To explore more, visit timeline.carnegiehall.org.

Key Advisors on the Timeline for African American Music

Dr. Portia K. Maultsby—Professor Emerita of Ethnomusicology in the Dept. of Folklore and Ethnomusicology and Adjunct Professor Emerita of African American and African Diaspora Studies at Indiana University (IU)—is the lead scholar for this project. She is also the Founding Director of the Archives of African American Music and Culture at IU. Dr. Maultsby has made significant contributions to the field and beyond in the areas of popular music, the music industry, African American music, and public ethnomusicology, and has served as a researcher, curator, designer, and consulting scholar for numerous museum exhibitions, films, and radio productions. She is currently a consultant for the National Museum of African American Music and is developing a series of permanent and temporary exhibit concepts that weave together African American history and music genres.

The complete list of contributing scholars can be found here.

African American History at Carnegie Hall

Maintaining an open-door policy since its doors opened in 1891, Carnegie Hall has been the site for trailblazing performances by numerous African American musicians. A fascinating history of African American culture can be traced through the long list of acclaimed classical, jazz, R&B, and hip hop artists and pioneering political and social figures who have graced Carnegie Hall’s stages over the past 130 years.

Famed soprano Sissieretta Jones was one of the first African American headliners to appear at the Hall, making her debut in 1892, one year after it opened. Other historic events include Marian Anderson’s 1928 debut, John Hammond’s famous 1938 “From Spirituals to Swing” program, and the Kool Jazz Festival’s “Young Lions” debuts of Wynton Marsalis and Bobby McFerrin in 1982. The evolution of jazz can be traced through Carnegie Hall concerts—from James Reese Europe and his Clef Club Orchestra (1912) to W.C. Handy and Fats Waller (1928); from Benny Goodman’s integrated orchestra (1938) on through the debuts of Duke Ellington (1943) and Miles Davis (1949), to John Coltrane performing with Thelonious Monk (1957). Black social causes have frequently found a platform at Carnegie Hall as the Hall has served more broadly as a prominent public forum for a range of causes throughout. Early on, Booker T. Washington made the first of his 15 appearances in 1896, and in 1904, Washington shared the stage with W.E.B. Du Bois on a three-day conference of African American leaders. Marcus Garvey also addressed Carnegie Hall audiences four times. Decades later, Dr. Martin Luther King, Jr. served as keynote speaker for a 1968 benefit that marked the 100th birthday of Du Bois, who had died in 1963.

Continuing to build on this historic legacy, in recent years, Carnegie Hall presented the citywide festival HONOR! A Celebration of the African American Cultural Legacy, a 19-day offering of events recognizing trailblazing musicians and the courageous artists curated by the late soprano Jessye Norman.

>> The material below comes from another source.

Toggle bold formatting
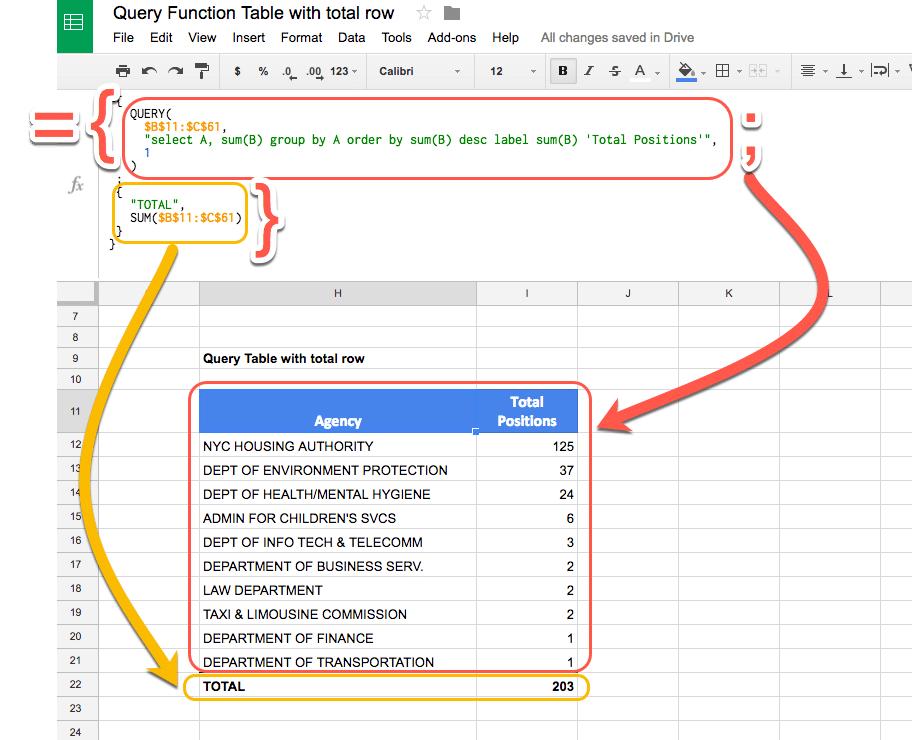 tap(563, 71)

Carnegie Hall festivals have since explored aspects of the African American culture and experience including programming dedicated to examining art and music created in the time of slavery, the Great Migration, and during the Civil Rights Movement in the 1960s. Looking ahead, the Hall’s upcoming Afrofuturism festival in February/March 2022 invites audiences to take a journey through this thriving aesthetic movement that looks to the future and imagines alternate realities through a Black cultural lens, intersecting music, visual art, literature, politics, science fiction, and technology.